Ah. Therein the rub. Did the initialization characters appear on the screen 
absolutely instantaneously, or did they take a moment or two to become 
visible? This is covered in /usr/share/doc/minicom<tab-key>/minicom.FAQ.gz
Use the   less   command to read it thus:

less /usr/share/doc/minicom<tab-key>/minicom.FAQ.gz

We are talking about Q & A number 2.

> Is there a file to access that tells me how to use it??

Let me say it again, _EVERY_ Linux command has a manual page. I agree that 
some are better, i.e. more understandable than others, but the minicom one 
seems pretty good.

So, as I said before, either use the command line and input the command
man minicom
or put the characters
man:/minicom
into Konqueror's Location bar.

Either of these actions will display the documentation for you. In some ways 
the use of Konqueror is to be recommended simply because the text is nicely 
set out like a web page.

Also all commands also have a documentation directory in the /usr/share/doc 
area. For the version of minicom installed on my machine it's:-
/usr/share/doc/minicom-2.1-r2
but you might have a different version from minicom-2.1-r2 in which case the 
version, release, and revision numbers will be different.
The quality of the documentation in these folders / directories is very 
variable, but minicom has rather short, yet pertinent, README and FAQ files.


> When is the next meeting, I could not make the last one but would like
> to come along to the next one if possible. Oooops I just noticed  on the
> bottom of Christophers posting the date Tuesday 12 September.
The main talk is going to be Volker talking about images, photographs, and 
computers, but I'm sure somebody will be able to find time to give you a bit 
of a lesson about how to use your Linux machine.

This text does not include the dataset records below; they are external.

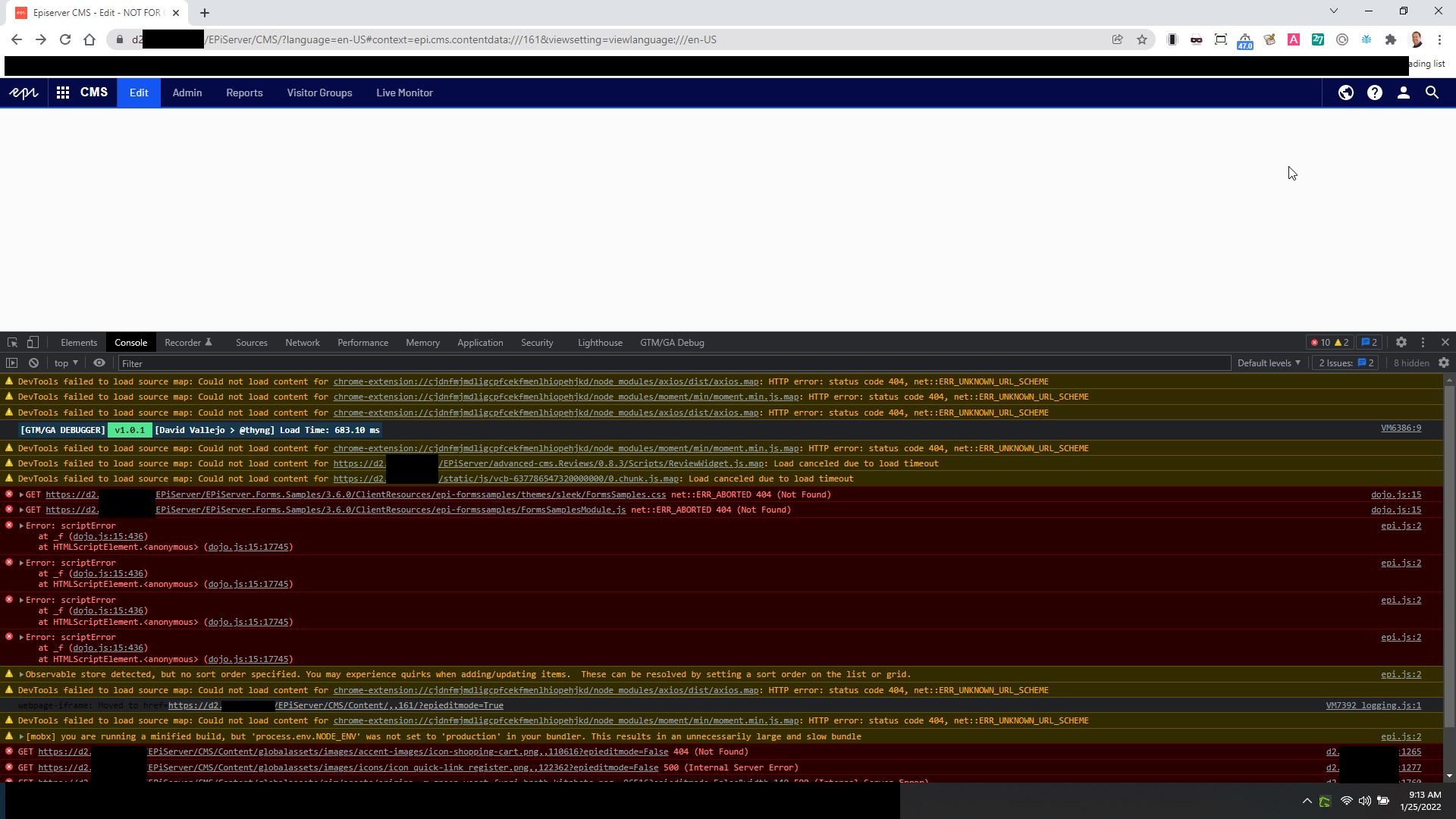
Task: Click the global sites globe icon
Action: coord(1345,93)
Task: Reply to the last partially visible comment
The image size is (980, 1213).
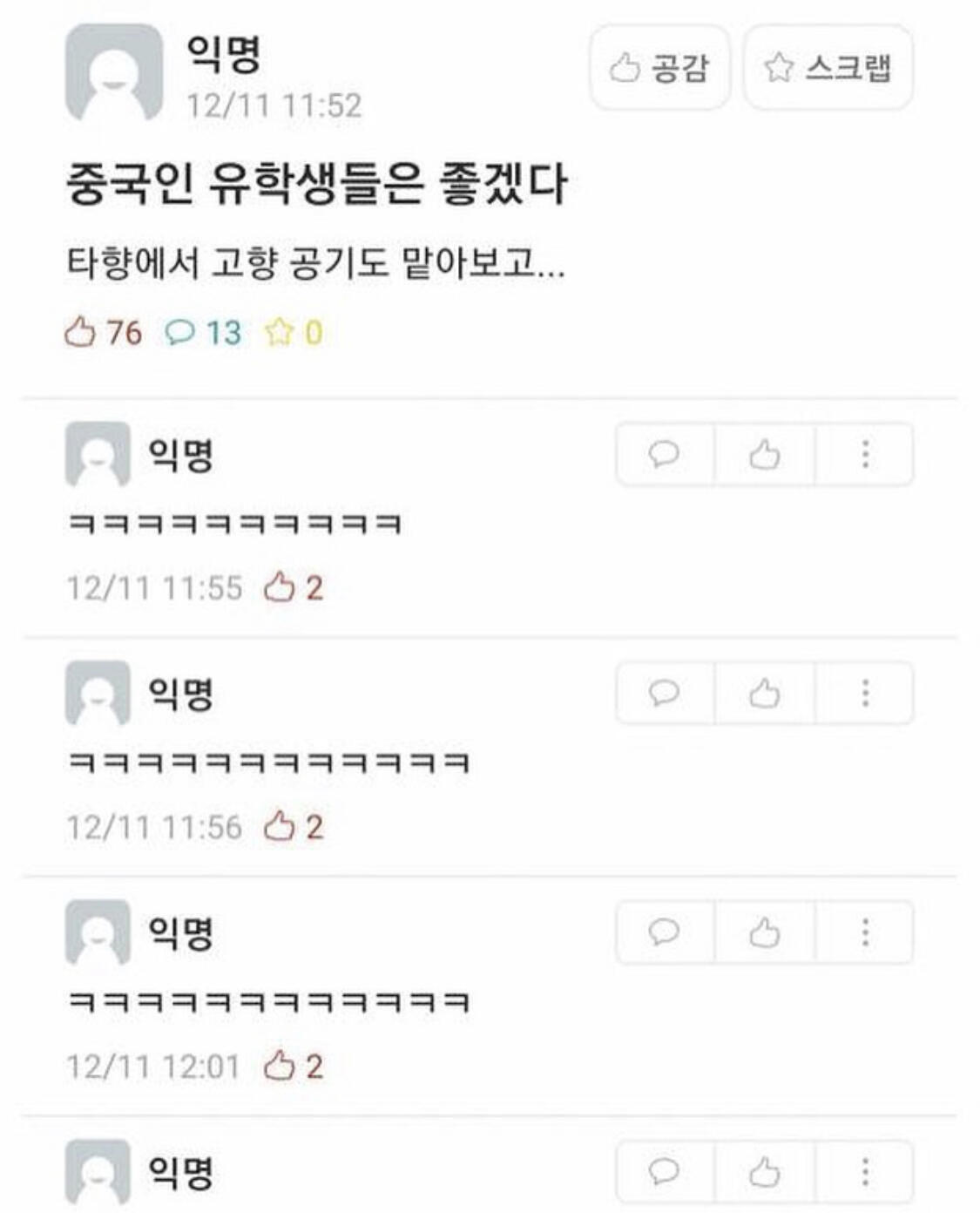Action: [x=665, y=1172]
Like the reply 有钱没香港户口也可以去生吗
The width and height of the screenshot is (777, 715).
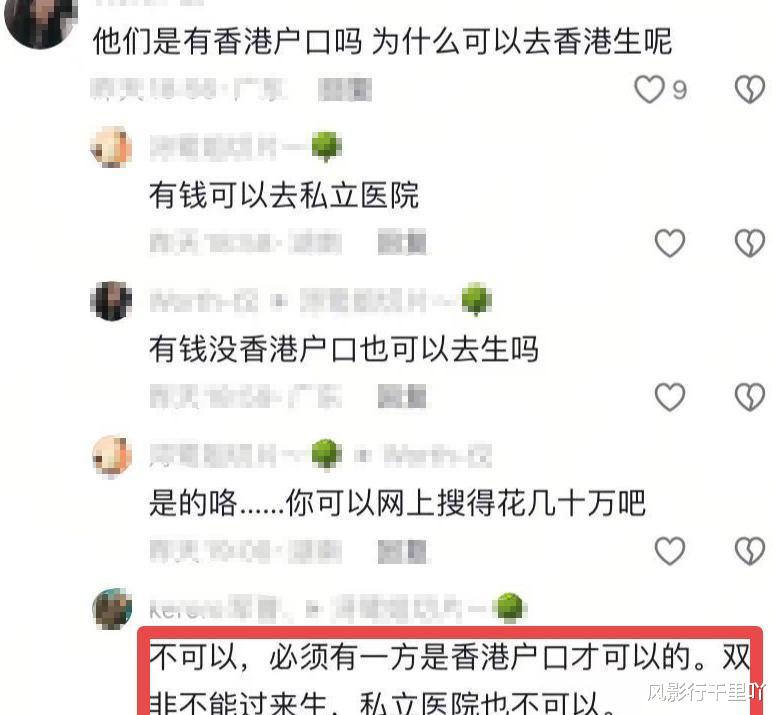point(670,397)
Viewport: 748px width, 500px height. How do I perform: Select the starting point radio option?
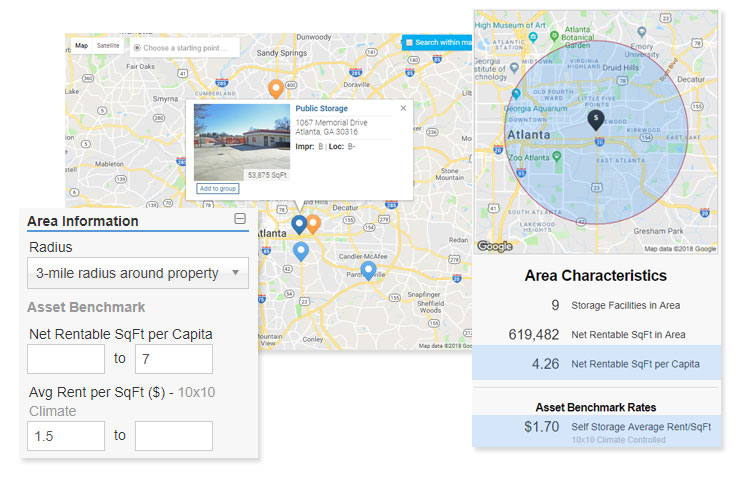point(137,47)
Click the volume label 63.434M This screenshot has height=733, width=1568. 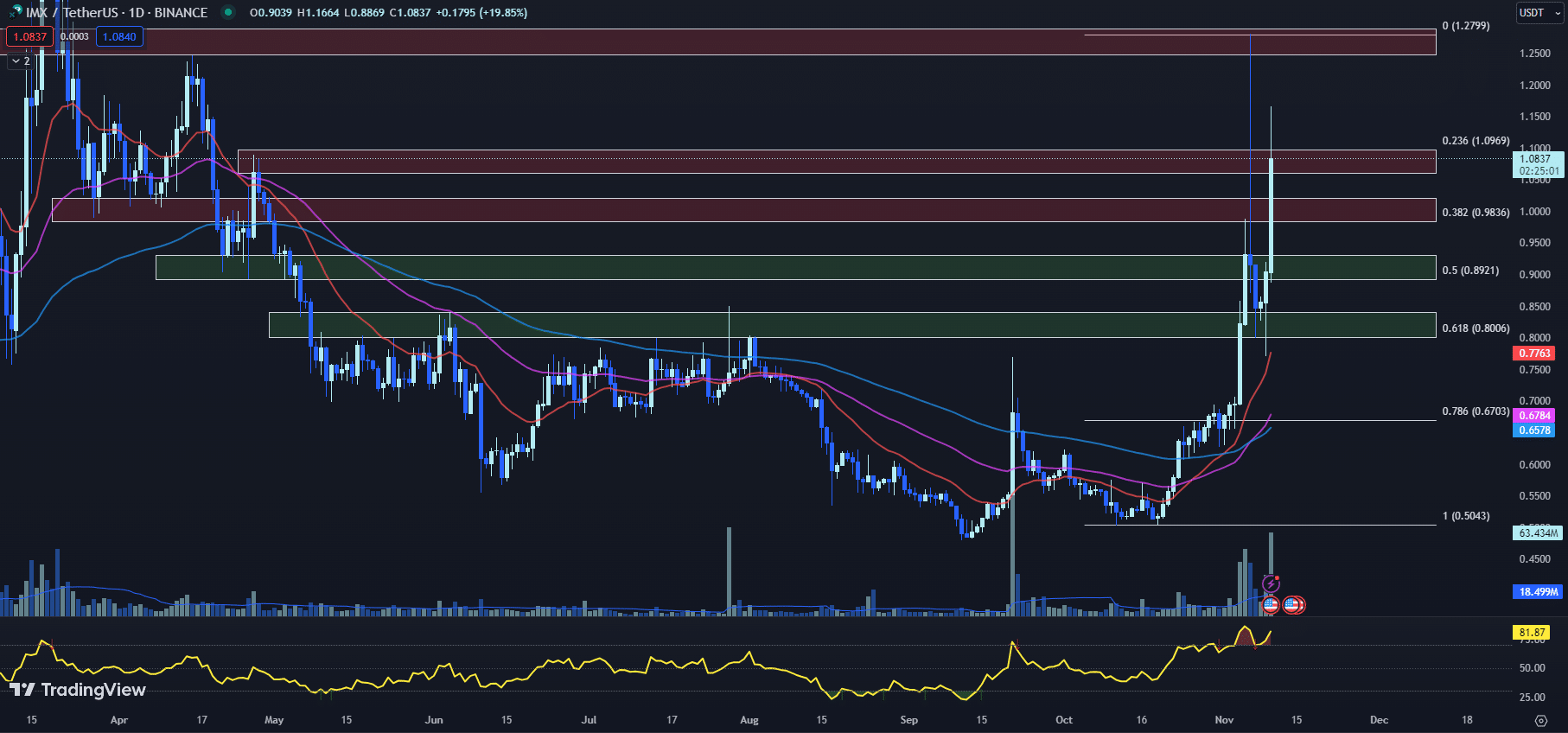coord(1538,533)
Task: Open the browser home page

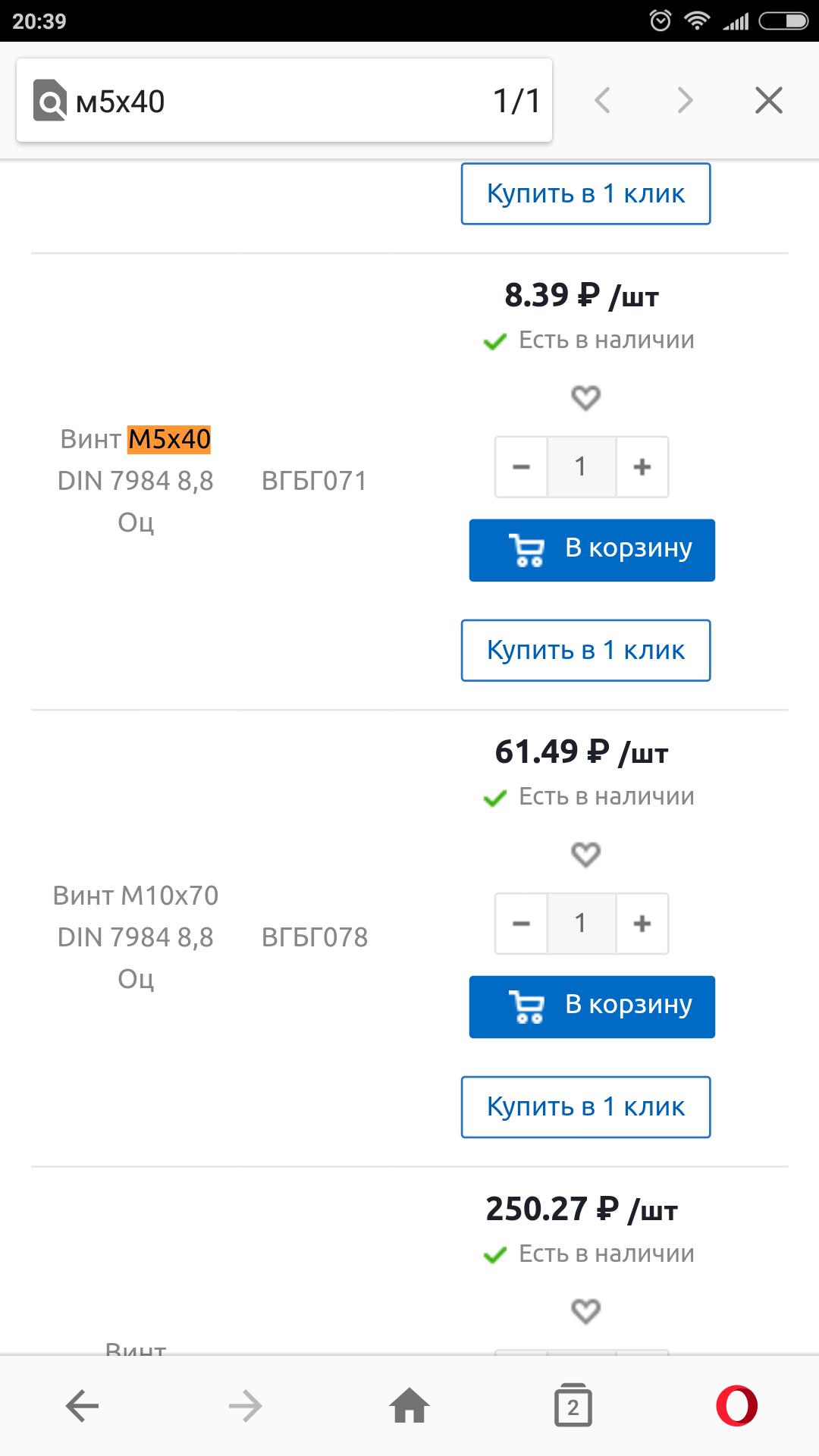Action: (410, 1407)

btw, has anybody been successful installing the
Festival [1]/ Mbrola [2] + ktts [3] suite on a Mepis machine?
[1] http://www.cstr.ed.ac.uk/projects/festival/
[2] http://tcts.fpms.ac.be/synthesis/mbrola.html
[3] http://accessibility.kde.org/developer/kttsd/

I'm vaguely wondering if Alan would benefit from having access to this.
I installed it on one person's KDE on Linux machine.
It made his computer life a great deal easier for him.